Intervention Type: DEVICE

Chocolate balloon

After pre-dilation balloon is used (if any), Chocolate balloon is used as final dilatation balloon before Stent implantation or Drug Coated Balloon deployment

Intervention Type: DEVICE

Eligibility Criteria

Inclusion Criteria

• 18-80 year-old male & non-pregnant female
• Patients with Arteriosclerosis Obliterans of Lower Extremities, including stenosis or osculation in femoropopliteal artery.
• Rutherford clinical category-Becker class: 2 to 5
• Patients understand the purpose of the study, will voluntarily participate in the study and sign informed consent. Patients are willing to undergo clinical follow-up as required by this study.
• Digital subtraction angiography (DSA) shows femoropopliteal artery stenosis above 70%, appropriate for treatment with balloon angioplasty
• Reference vessel diameter from 2.5 to 7mm; Total length of lesion is less than 200mm; Total length of osculation lesion is less than 100mm
• Only one target lesion needs to be Treated. Treatment of non-target lesion, if any, must be completed prior to treatment of target lesion and must be deemed a clinical angiographic success as visually assessed by the physician.
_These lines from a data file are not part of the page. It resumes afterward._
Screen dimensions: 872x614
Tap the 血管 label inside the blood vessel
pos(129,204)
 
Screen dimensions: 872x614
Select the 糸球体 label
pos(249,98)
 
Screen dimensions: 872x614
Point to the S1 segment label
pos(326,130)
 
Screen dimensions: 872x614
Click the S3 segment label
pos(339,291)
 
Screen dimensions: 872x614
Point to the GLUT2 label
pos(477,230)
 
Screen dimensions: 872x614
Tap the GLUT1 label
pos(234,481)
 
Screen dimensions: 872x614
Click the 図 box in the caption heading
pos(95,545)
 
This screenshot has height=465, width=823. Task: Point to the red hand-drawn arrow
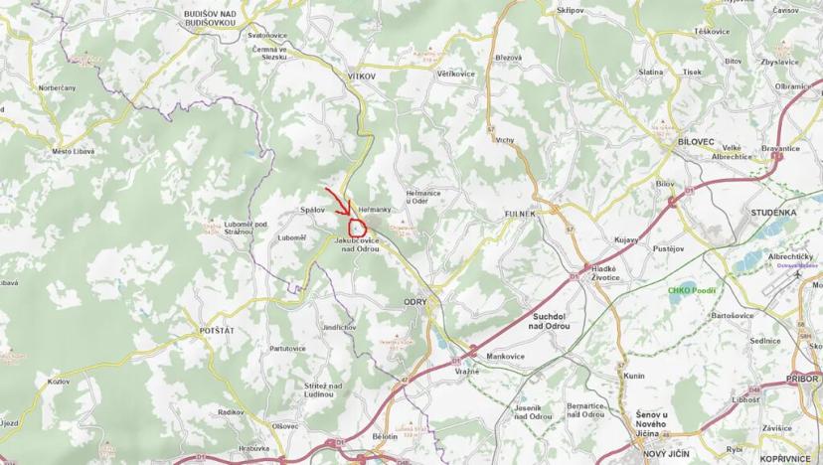click(x=338, y=202)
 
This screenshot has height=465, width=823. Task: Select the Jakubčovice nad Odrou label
click(x=359, y=244)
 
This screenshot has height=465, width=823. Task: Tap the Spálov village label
click(x=314, y=211)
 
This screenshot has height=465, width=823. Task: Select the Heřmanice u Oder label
click(x=430, y=197)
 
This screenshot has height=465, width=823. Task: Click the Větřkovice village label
click(x=456, y=74)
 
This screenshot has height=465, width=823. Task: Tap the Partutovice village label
click(x=287, y=349)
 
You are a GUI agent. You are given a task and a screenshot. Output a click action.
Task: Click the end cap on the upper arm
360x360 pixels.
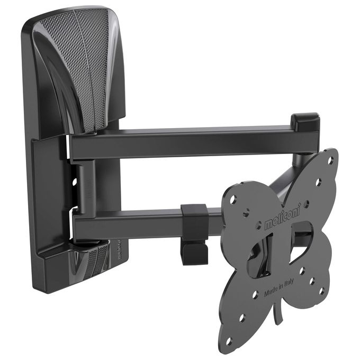coord(307,122)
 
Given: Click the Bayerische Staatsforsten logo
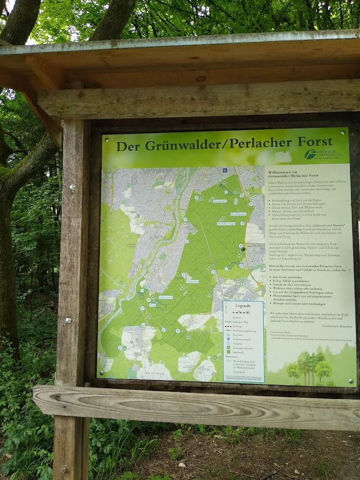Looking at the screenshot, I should (x=323, y=154).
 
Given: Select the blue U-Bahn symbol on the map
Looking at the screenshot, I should (x=225, y=170).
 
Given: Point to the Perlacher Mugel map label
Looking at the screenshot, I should (x=226, y=223).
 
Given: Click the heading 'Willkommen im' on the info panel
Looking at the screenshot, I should (x=283, y=172).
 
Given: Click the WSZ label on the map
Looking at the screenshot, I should (x=152, y=306).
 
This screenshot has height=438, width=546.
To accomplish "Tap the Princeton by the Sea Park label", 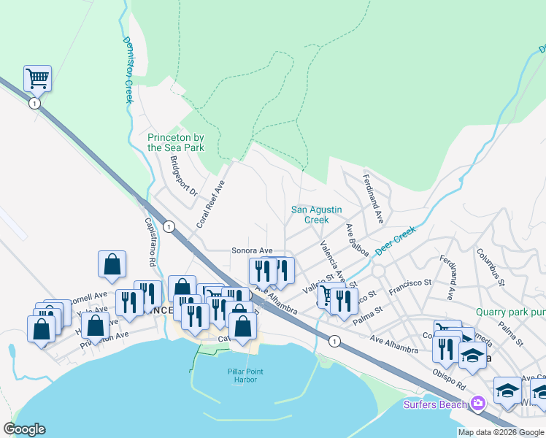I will [176, 142].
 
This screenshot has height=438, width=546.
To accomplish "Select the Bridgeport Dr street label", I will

The number non-target lesions are limited to maximum 3.

Exclusion Criteria

• Acute or sub-acute thrombosis exist in target lesion
• Severe calcified lesion (PACSS Grading 4)
• Guidewire cannot cross target lesion
• Amputation planned within 30 days
• In-stent restenosis
• Flow-limiting dissection (NHLBI grading: D-F) occurred in target lesion by pre-dilation
• No other lumen-reduction devices (such as: cutting balloon, dual-wire balloon, Hawk, ELCA etc.) are treated before or after test/control group treatment.
• Before test/control group treatment, target lesion was expanded by Antegrade Dissection Re-entry (ADR) technique.
• Patient who cannot accept anticoagulant or antiplatelet therapy
• Aware of patient allergic to heparin, contrast, aspirin and clopidogrel, anesthetics
• Patients who have not completed clinical trials of other drugs or devices
• Patients with poor compliance and unable to complete the study, which is identified by investigator.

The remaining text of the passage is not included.